Segment Start: SUPPLIED ENTRIES
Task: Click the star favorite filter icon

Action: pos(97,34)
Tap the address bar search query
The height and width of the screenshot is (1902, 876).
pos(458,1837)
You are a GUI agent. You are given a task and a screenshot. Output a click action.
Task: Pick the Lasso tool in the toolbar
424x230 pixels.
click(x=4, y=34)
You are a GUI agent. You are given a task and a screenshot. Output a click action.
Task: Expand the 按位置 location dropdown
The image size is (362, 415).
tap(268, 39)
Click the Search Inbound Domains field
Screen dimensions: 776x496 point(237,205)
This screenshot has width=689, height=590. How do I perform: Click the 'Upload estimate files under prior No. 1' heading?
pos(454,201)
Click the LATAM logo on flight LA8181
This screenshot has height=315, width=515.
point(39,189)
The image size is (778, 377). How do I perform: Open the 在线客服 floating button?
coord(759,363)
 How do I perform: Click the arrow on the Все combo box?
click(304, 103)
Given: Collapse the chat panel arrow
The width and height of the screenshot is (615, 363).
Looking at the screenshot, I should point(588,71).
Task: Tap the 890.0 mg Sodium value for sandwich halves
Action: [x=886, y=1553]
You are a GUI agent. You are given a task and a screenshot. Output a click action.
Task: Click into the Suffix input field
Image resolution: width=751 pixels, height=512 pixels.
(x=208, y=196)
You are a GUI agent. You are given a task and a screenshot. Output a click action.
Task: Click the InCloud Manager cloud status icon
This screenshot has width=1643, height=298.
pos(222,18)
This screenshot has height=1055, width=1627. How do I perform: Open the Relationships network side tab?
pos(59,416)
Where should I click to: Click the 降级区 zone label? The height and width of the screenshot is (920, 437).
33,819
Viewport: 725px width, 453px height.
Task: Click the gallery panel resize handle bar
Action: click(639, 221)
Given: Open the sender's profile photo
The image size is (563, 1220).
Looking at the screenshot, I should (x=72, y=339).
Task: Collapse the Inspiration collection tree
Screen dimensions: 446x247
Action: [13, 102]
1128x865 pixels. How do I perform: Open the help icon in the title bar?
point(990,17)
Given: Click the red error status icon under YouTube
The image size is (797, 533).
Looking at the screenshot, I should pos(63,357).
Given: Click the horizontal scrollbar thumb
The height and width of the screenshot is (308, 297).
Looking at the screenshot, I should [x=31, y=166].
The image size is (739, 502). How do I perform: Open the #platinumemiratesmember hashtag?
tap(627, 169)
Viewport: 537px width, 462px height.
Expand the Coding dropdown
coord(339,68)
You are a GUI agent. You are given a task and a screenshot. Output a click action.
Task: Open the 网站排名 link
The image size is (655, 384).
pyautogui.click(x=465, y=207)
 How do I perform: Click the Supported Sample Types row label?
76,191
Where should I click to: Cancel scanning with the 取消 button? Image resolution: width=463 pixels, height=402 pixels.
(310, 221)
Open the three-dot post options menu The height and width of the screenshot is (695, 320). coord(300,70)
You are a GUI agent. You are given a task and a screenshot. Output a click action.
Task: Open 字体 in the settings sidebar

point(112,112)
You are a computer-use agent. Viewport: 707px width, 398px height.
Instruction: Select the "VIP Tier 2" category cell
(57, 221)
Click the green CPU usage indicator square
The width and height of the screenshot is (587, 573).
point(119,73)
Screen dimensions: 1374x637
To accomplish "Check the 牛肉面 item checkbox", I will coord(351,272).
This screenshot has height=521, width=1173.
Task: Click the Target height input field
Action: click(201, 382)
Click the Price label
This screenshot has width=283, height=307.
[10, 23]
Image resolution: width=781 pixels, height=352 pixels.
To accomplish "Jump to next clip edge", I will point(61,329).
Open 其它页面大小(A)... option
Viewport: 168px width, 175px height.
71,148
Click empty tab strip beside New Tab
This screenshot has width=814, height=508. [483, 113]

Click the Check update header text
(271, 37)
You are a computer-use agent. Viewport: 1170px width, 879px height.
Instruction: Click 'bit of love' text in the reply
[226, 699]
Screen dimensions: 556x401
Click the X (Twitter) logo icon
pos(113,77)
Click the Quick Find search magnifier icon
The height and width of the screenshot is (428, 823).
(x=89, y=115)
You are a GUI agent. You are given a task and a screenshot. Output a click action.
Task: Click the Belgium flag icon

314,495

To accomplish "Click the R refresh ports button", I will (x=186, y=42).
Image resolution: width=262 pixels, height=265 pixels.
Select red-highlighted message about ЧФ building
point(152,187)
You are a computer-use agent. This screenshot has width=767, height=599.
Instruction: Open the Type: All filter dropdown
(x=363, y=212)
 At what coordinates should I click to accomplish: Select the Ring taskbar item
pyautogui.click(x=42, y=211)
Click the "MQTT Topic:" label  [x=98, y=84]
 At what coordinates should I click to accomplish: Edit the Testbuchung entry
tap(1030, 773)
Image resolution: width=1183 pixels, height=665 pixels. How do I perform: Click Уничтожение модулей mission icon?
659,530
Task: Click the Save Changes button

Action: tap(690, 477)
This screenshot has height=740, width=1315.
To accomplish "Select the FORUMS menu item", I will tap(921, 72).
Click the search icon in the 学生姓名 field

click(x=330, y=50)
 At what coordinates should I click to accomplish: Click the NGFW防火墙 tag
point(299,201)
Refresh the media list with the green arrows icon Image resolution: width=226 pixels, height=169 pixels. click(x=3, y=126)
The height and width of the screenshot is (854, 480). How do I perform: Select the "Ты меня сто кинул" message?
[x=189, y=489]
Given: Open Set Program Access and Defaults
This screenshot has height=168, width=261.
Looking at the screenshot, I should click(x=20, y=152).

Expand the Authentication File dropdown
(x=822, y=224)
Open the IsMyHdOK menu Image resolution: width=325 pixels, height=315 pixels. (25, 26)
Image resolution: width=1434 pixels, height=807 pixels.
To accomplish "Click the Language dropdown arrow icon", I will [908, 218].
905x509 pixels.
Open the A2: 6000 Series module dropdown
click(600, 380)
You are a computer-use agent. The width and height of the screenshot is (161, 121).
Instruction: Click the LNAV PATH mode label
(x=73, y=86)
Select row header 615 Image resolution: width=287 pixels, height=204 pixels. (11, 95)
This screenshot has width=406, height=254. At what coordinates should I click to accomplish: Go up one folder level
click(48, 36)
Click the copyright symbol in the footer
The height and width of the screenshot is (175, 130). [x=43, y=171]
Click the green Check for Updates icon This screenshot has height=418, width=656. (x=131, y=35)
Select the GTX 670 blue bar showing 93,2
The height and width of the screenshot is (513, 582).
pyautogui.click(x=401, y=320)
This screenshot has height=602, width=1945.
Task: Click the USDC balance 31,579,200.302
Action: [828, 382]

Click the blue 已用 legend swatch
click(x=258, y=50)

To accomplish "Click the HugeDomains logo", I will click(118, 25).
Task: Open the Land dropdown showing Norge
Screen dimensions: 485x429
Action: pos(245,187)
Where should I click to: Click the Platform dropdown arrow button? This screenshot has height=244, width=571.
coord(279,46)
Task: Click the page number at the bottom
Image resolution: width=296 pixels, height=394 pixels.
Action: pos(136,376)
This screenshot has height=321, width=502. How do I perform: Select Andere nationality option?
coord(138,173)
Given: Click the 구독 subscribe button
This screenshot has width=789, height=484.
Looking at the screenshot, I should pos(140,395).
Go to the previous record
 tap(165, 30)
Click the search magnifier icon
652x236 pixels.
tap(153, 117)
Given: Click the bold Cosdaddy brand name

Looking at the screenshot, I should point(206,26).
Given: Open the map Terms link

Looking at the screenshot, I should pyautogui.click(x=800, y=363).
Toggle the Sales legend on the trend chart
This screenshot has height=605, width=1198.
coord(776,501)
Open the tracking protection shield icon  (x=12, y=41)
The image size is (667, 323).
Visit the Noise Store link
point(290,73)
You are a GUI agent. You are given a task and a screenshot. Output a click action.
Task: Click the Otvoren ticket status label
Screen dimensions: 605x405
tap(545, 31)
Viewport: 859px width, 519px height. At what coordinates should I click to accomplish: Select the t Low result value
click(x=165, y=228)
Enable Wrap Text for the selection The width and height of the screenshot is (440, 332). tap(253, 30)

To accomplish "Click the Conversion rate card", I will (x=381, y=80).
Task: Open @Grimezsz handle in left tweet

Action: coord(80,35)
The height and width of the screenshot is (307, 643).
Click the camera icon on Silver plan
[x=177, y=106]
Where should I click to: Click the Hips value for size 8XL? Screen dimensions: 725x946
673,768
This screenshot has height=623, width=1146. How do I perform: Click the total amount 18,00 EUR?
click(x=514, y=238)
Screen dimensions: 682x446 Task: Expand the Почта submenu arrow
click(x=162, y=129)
Segment End: SUPPLIED ENTRIES
> YOUR INSTRUCTIONS
Restate, word for word and with nothing added, the lines from the beginning of the records above through the line that contains "Given: Click the red".

> SOLUTION FOR THIS PROBLEM
Task: Click the star favorite filter icon

Action: pos(97,34)
Tap the address bar search query
The height and width of the screenshot is (1902, 876).
pos(458,1837)
You are a GUI agent. You are given a task and a screenshot. Output a click action.
Task: Pick the Lasso tool in the toolbar
424x230 pixels.
click(x=4, y=34)
You are a GUI agent. You are given a task and a screenshot. Output a click action.
Task: Expand the 按位置 location dropdown
The image size is (362, 415).
tap(268, 39)
Click the Search Inbound Domains field
Screen dimensions: 776x496 point(237,205)
This screenshot has width=689, height=590. How do I perform: Click the 'Upload estimate files under prior No. 1' heading?
pos(454,201)
Click the LATAM logo on flight LA8181
This screenshot has height=315, width=515.
point(39,189)
The image size is (778, 377). How do I perform: Open the 在线客服 floating button?
coord(759,363)
 How do I perform: Click the arrow on the Все combo box?
click(304, 103)
Given: Collapse the chat panel arrow
The width and height of the screenshot is (615, 363).
Looking at the screenshot, I should point(588,71).
Task: Tap the 890.0 mg Sodium value for sandwich halves
Action: [x=886, y=1553]
You are a GUI agent. You are given a task and a screenshot. Output a click action.
Task: Click into the Suffix input field
Image resolution: width=751 pixels, height=512 pixels.
(x=208, y=196)
You are a GUI agent. You are given a task and a screenshot. Output a click action.
Task: Click the InCloud Manager cloud status icon
This screenshot has width=1643, height=298.
pos(222,18)
This screenshot has height=1055, width=1627. How do I perform: Open the Relationships network side tab?
pos(59,416)
Where should I click to: Click the 降级区 zone label? The height and width of the screenshot is (920, 437).
33,819
Viewport: 725px width, 453px height.
Task: Click the gallery panel resize handle bar
Action: click(639, 221)
Given: Open the sender's profile photo
The image size is (563, 1220).
Looking at the screenshot, I should (x=72, y=339).
Task: Collapse the Inspiration collection tree
Screen dimensions: 446x247
Action: [13, 102]
1128x865 pixels. How do I perform: Open the help icon in the title bar?
point(990,17)
Given: Click the red error status icon under YouTube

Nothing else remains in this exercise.